The corticobulbar innervation of the hypoglossal nucleus is more crossed than uncrossed. The usual picture following a hemiplegic stroke is as follows: during the first few hours or days, the tongue, when protruded, deviates towards the paralysed side because of the stronger push of the healthy genioglossus. Later the tongue does not deviate on protrusion. However, normal hypoglossal nerve function on the affected side is not restored. Electrophysiological testing has revealed that tongue movement, in response to electrical stimulation of the crossed monosynaptic corticonuclear supply to the hypoglossal nucleus, is both delayed and weaker than normal. This, together with comparable deficiency in the corticonuclear supply to the facial nerve (which includes a motor supply to the lips), accounts for the dysarthria (slurred speech) that persists after a hemiplegic stroke.
Damage to the corticobulbar innervation of the nucleus ambiguus may cause temporary interference with phonation and swallowing.
On testing the power of the trapezius by asking the patient to shrug the shoulders against resistance, the muscle on the affected side is relatively weak. This accords with expectation. But on testing sternocleidomastoid muscle (SCM) by asking the patient to turn the head against resistance applied to the side of the jaw, the SCM on the unaffected side appears to be relatively weak. Given that electrical stimulation applied to the supranuclear supply for SCM has shown that the crossed supply is strong and monosynaptic and the uncrossed is weak and disynaptic, there appears to be an ‘SCM paradox’.

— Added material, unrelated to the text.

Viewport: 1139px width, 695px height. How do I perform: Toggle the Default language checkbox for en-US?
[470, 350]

However, the most parsimonious explanation is that the prime mover for the ‘no’ headshake is not the contralateral SCM but the ipsilateral inferior oblique (obliquus capitis inferior) , a muscle within the suboccipital triangle passing from the spine of the axis to the transverse process of the atlas. Supplementary ipsilateral muscles include the splenius capitis and longissimus capitis. All three are typical spinal muscles and would be expected to share in the general muscle weakness on the affected side.

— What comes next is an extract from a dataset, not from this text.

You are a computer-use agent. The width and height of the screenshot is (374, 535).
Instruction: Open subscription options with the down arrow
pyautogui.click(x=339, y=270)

During the head rotation test, the functionally intact contralateral (healthy side) SCM does contract strongly. However, the three ipsilateral head rotators also have a tilting action at the atlanto–occipital joint. The laterally placed insertion of the SCM has strong leverage potential and is well placed to counter the tilting action of the ipsilateral muscles inserting onto the skull.

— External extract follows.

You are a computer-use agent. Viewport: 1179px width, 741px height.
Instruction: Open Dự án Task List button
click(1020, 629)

The supranuclear supply to the hypoglossal nucleus and nucleus ambiguus may be compromised bilaterally by thrombotic episodes in the brainstem in patients suffering from arteriosclerosis of the vertebrobasilar arterial system. The motor nuclei of the trigeminal nerve (to the masticatory muscles) and of the facial nerve (to the facial muscles) may also be affected. The characteristic picture, known as pseudobulbar palsy , is that of an elderly patient who has spastic (tightened) oral and pharyngeal musculature, with consequent difficulty with speech articulation, chewing, and swallowing. The gait is slow and shuffling because of involvement of corticospinal fibres descending to lower limb motor neurons.
Lesions of the hypoglossal nucleus and nucleus ambiguus occur together in progressive bulbar palsy , a variant of progressive muscular atrophy ( Chapter 16 ) in which the cranial motor nuclei of the pons and medulla are attacked at the outset. The patient quickly becomes distressed by a multitude of problems: difficulty in chewing and articulation (mandibular and facial nerve nuclei) and difficulty in swallowing and phonation (hypoglossal and cranial accessory nuclei).
Unilateral lesions at nuclear level may be caused by occlusion of the vertebral artery or of one of its branches (see Clinical Panel 19.2 ). The distribution of motor weakness is the same as for infranuclear lesions (see Clinical Panel 18.3 ).